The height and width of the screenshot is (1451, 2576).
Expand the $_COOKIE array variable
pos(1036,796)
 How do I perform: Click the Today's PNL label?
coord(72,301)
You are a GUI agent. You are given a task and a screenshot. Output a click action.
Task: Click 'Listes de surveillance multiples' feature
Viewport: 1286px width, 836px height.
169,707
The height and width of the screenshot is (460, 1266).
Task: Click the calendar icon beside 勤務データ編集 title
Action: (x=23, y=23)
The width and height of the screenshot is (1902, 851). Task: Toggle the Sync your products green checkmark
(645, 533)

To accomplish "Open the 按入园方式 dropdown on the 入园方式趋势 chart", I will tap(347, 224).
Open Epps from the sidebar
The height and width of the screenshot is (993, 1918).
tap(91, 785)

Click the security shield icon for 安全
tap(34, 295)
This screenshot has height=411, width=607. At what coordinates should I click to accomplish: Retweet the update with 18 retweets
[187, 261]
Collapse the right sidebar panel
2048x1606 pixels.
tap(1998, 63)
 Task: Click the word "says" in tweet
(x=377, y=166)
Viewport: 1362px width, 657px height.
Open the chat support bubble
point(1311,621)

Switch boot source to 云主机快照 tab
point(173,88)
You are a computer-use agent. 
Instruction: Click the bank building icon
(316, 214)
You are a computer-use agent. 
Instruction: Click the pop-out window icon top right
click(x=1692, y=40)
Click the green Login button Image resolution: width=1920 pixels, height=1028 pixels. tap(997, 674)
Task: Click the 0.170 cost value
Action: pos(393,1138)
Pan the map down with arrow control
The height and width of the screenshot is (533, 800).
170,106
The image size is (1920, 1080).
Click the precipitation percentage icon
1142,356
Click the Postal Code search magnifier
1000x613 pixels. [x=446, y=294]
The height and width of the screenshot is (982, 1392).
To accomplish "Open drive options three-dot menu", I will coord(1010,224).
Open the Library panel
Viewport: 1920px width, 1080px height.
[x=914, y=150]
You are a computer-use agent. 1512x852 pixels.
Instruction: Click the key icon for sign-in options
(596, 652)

++++++++++

--- Exercise goal ---
Put every line of the listing above into a Markdown table with two columns, No. for the row number and Line for the line itself. Leave out the blank lines.

--- Result of the exercise ---
| No. | Line |
|---|---|
| 1 | The height and width of the screenshot is (1451, 2576). |
| 2 | Expand the $_COOKIE array variable |
| 3 | pos(1036,796) |
| 4 |  How do I perform: Click the Today's PNL label? |
| 5 | coord(72,301) |
| 6 | You are a GUI agent. You are given a task and a screenshot. Output a click action. |
| 7 | Task: Click 'Listes de surveillance multiples' feature |
| 8 | Viewport: 1286px width, 836px height. |
| 9 | 169,707 |
| 10 | The height and width of the screenshot is (460, 1266). |
| 11 | Task: Click the calendar icon beside 勤務データ編集 title |
| 12 | Action: (x=23, y=23) |
| 13 | The width and height of the screenshot is (1902, 851). Task: Toggle the Sync your products green checkmark |
| 14 | (645, 533) |
| 15 | To accomplish "Open the 按入园方式 dropdown on the 入园方式趋势 chart", I will tap(347, 224). |
| 16 | Open Epps from the sidebar |
| 17 | The height and width of the screenshot is (993, 1918). |
| 18 | tap(91, 785) |
| 19 | Click the security shield icon for 安全 |
| 20 | tap(34, 295) |
| 21 | This screenshot has height=411, width=607. At what coordinates should I click to accomplish: Retweet the update with 18 retweets |
| 22 | [187, 261] |
| 23 | Collapse the right sidebar panel |
| 24 | 2048x1606 pixels. |
| 25 | tap(1998, 63) |
| 26 |  Task: Click the word "says" in tweet |
| 27 | (x=377, y=166) |
| 28 | Viewport: 1362px width, 657px height. |
| 29 | Open the chat support bubble |
| 30 | point(1311,621) |
| 31 | Switch boot source to 云主机快照 tab |
| 32 | point(173,88) |
| 33 | You are a computer-use agent.  |
| 34 | Instruction: Click the bank building icon |
| 35 | (316, 214) |
| 36 | You are a computer-use agent.  |
| 37 | Instruction: Click the pop-out window icon top right |
| 38 | click(x=1692, y=40) |
| 39 | Click the green Login button Image resolution: width=1920 pixels, height=1028 pixels. tap(997, 674) |
| 40 | Task: Click the 0.170 cost value |
| 41 | Action: pos(393,1138) |
| 42 | Pan the map down with arrow control |
| 43 | The height and width of the screenshot is (533, 800). |
| 44 | 170,106 |
| 45 | The image size is (1920, 1080). |
| 46 | Click the precipitation percentage icon |
| 47 | 1142,356 |
| 48 | Click the Postal Code search magnifier |
| 49 | 1000x613 pixels. [x=446, y=294] |
| 50 | The height and width of the screenshot is (982, 1392). |
| 51 | To accomplish "Open drive options three-dot menu", I will coord(1010,224). |
| 52 | Open the Library panel |
| 53 | Viewport: 1920px width, 1080px height. |
| 54 | [x=914, y=150] |
| 55 | You are a computer-use agent. 1512x852 pixels. |
| 56 | Instruction: Click the key icon for sign-in options |
| 57 | (596, 652) |